Intelligent transport systems ITS refer to the use of data and technologies advances for the administration of issues in traditional vehicle frameworks. They use innovative technologies in these areas to improve safety, effectiveness, efficiency, accessibility, and sustainability of the transport network. Nowadays, the increase in traffic and the number of vehicles creates new needs in terms of intelligent management [1]. This area (intelligent traffic management) is a very important role of ITS witch interests us. In fact, intelligent Transportation Systems can make a significant contribution to improving the management of road traffic (urban, inter-urban and peri-urban) and more generally of the various modes of transport.

In many cases, it is difficult to fully understand the characteristics of the transport system and the relationships between them; AI allowed the development of many intelligent solutions for complex problems like complex systems that cannot be managed using traditional methods. Numerous scientists have exhibited the benefits of AI in transport. An example of that includes:

  • Accident forecasting.

  • Identification of the factors contributing to accidents: human, environmental, traffic, and pavement related factors.

  • Traffic management by forecasting traffic flow, traffic conflicts, and speed.

  • Prediction of accident severity.

  • Detection and identification of obstacles, crashes, cracks, imperfections, and aberrations.
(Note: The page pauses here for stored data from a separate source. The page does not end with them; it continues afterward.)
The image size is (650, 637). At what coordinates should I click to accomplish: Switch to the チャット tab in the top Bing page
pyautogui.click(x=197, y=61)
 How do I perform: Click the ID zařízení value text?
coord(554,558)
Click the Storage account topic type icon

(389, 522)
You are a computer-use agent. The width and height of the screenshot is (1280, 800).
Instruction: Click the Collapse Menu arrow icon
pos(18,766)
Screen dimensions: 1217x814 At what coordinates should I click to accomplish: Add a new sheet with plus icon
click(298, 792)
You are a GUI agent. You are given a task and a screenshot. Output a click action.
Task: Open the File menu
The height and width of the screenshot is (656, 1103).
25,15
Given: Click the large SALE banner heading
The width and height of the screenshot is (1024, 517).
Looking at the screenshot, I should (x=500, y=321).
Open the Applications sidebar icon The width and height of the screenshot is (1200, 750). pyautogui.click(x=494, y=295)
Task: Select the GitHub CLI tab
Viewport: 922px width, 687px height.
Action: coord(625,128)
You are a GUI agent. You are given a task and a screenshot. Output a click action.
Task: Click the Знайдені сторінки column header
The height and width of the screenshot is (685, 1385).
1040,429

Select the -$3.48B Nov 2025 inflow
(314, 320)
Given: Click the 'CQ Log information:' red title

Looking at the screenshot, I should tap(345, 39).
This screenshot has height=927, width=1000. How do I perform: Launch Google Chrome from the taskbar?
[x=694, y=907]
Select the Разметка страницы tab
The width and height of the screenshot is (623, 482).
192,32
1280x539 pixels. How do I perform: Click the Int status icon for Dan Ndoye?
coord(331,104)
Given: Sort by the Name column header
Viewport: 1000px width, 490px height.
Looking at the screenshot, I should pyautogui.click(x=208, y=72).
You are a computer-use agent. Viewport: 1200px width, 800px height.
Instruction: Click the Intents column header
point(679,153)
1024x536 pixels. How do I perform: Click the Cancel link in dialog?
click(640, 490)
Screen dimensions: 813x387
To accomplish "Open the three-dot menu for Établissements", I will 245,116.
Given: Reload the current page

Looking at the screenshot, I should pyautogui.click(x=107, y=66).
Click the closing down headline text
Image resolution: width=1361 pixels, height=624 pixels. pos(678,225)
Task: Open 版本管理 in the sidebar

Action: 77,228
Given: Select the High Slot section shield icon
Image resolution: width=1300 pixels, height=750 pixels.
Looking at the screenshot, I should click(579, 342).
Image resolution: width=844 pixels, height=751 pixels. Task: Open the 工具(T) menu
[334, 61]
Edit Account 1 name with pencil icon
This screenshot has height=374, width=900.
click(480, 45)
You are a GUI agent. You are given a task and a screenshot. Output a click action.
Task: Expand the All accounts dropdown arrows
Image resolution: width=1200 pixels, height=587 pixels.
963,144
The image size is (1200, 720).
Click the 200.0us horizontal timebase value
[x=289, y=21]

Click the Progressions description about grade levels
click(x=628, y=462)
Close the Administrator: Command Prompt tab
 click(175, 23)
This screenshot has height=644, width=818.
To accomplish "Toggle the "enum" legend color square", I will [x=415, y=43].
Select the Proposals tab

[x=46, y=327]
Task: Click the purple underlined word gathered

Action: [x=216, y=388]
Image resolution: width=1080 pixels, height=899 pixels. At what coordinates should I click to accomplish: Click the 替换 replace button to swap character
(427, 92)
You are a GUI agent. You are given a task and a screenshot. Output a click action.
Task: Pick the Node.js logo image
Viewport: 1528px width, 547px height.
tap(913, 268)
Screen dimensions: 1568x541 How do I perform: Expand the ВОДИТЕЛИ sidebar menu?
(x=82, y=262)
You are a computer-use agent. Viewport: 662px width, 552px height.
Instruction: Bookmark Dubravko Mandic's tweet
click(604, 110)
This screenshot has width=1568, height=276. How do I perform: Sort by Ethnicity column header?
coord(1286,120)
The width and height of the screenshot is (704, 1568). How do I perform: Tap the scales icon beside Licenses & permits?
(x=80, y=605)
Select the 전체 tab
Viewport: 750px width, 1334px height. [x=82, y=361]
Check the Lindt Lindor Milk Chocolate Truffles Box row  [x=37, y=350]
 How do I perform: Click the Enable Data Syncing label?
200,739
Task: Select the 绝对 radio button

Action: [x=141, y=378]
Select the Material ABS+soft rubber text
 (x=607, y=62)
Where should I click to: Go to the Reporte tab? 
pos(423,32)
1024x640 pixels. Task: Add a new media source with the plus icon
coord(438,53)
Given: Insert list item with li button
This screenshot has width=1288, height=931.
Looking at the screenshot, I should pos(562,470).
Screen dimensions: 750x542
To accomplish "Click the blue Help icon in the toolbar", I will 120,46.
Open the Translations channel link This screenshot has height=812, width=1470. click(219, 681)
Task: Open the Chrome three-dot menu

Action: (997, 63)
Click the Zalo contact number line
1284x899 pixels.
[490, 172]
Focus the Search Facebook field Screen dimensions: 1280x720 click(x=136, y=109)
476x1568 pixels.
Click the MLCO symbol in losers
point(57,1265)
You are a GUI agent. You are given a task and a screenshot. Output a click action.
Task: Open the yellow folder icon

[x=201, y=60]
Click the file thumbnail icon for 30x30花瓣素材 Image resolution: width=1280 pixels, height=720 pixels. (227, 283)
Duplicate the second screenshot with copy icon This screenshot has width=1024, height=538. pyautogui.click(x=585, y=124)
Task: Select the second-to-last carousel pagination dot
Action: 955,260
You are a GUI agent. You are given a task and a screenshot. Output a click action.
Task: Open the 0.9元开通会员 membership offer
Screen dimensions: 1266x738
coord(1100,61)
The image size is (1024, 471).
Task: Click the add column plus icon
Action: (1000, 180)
  • Classification of driver behavior.

Road traffic accidents are among the most critical problems facing the world as they cause many deaths and injuries every year as well as economic losses. Accurate models for predicting accident risks such as the severity of traffic accidents are an essential task for transportation systems.

The objective of this works is to investigate the potentials of AI to identify and predict the types of risks in traffic to reduce their incidence.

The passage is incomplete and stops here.